Can you tell us about a project or achievement that you’re particularly proud of in your career?

One thing I’ve noticed during my time at RVi is that we are always striving to be better: better designers, better planners, and better landscape architects. I am proud of the experience I bring and what I’ve been able to pass on to the team, especially the future leaders of our industry.  I feel I bring a wealth of experience and expertise, and I truly enjoy this stage of my career where I can also serve as a mentor and give back to this great firm and profession.

Are there any specific professional goals or aspirations that you’re currently working toward?

One of my primary goals is to use my talents to add to RVi’s already impressive status in the industry. We as landscape architects and planners have the unique opportunity to shape the environment we live in, both for today and in the future. We need to use all of our expertise and creativity to create spaces that people want to live in and work in while also making the world a better place. Maximizing our teams’ potential is critical in achieving this goal, and another one of my goals is to be part of bringing out that potential.

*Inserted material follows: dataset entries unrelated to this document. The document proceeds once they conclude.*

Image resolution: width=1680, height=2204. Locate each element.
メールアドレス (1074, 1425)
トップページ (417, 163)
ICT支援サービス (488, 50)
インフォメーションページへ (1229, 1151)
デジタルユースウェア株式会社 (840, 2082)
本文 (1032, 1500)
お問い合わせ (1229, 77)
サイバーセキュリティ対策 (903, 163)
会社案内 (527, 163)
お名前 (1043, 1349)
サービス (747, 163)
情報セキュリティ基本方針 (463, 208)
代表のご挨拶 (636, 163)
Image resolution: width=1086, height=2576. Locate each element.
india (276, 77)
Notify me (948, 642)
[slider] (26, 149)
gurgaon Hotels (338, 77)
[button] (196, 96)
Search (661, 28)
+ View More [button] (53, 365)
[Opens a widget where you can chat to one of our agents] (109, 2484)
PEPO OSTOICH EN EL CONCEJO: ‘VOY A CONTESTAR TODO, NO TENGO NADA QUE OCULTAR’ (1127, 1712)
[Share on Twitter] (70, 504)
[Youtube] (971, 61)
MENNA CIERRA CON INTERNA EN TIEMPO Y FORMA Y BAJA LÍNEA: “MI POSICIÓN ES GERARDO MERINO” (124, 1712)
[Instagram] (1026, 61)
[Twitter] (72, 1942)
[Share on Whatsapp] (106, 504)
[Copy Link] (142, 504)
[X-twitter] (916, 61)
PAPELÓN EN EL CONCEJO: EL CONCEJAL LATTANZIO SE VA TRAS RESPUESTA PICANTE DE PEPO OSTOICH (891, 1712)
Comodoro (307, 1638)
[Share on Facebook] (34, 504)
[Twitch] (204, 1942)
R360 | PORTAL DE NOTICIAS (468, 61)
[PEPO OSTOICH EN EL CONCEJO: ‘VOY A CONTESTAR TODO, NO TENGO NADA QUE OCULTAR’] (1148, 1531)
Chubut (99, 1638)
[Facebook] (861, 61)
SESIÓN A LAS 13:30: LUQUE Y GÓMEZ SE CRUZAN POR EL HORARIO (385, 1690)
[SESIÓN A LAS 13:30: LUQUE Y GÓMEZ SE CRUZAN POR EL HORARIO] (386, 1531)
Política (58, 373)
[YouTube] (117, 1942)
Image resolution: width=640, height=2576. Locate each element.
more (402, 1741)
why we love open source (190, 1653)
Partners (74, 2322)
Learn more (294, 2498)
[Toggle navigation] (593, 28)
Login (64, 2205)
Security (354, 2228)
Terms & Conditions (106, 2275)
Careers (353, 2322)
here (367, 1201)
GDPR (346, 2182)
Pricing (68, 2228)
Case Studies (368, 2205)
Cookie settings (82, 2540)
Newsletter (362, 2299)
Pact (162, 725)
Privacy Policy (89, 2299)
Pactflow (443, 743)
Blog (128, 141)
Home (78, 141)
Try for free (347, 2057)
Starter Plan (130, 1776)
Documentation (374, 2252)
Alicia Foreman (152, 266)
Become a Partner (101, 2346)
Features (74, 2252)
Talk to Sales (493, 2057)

Have you faced any significant challenges in your professional journey, and how did you overcome them?

I’ve been at this for over 25 years, so I’ve had many ups and downs. One of the biggest challenges in this industry is navigating the economy. We are greatly impacted by the ebbs and flows of the markets, and so are our clients. We all must adapt to ever-changing market conditions, which means we must adjust our thinking to help our clients create meaningful and wanted spaces, while being sensitive to the economic conditions at the time. The Great Recession, which had a devastating impact on our industry, was painful, but forced us to change the way we approach the design process, and helped us learn how to adapt. Combine that with a once-in-a-lifetime pandemic, and I’ve learned how to be a better designer, thinker, and problem-solver capable of working through any adverse condition or situation.

What advice would you give to someone who is considering a career in Planning or Landscape Architecture?

Try to be a part of a design firm as soon as possible, even as an intern in high school or college. Being around creative people is critically important to developing one’s own career. And the other advice I would give is to constantly be studying the outside environment. Every time you visit a space, or a place, look around. What do you see? Do you like it? If so why? If not, then why? What would you do differently? Be as specific as possible in your observations. We are fortunate in our industry because every time we walk out of our home, we are in our “workspace,” the outdoors. Unlike other professions, where you might need to be in an office or on a computer, every time we step outdoors we are in our world, and we can always see and experience something new.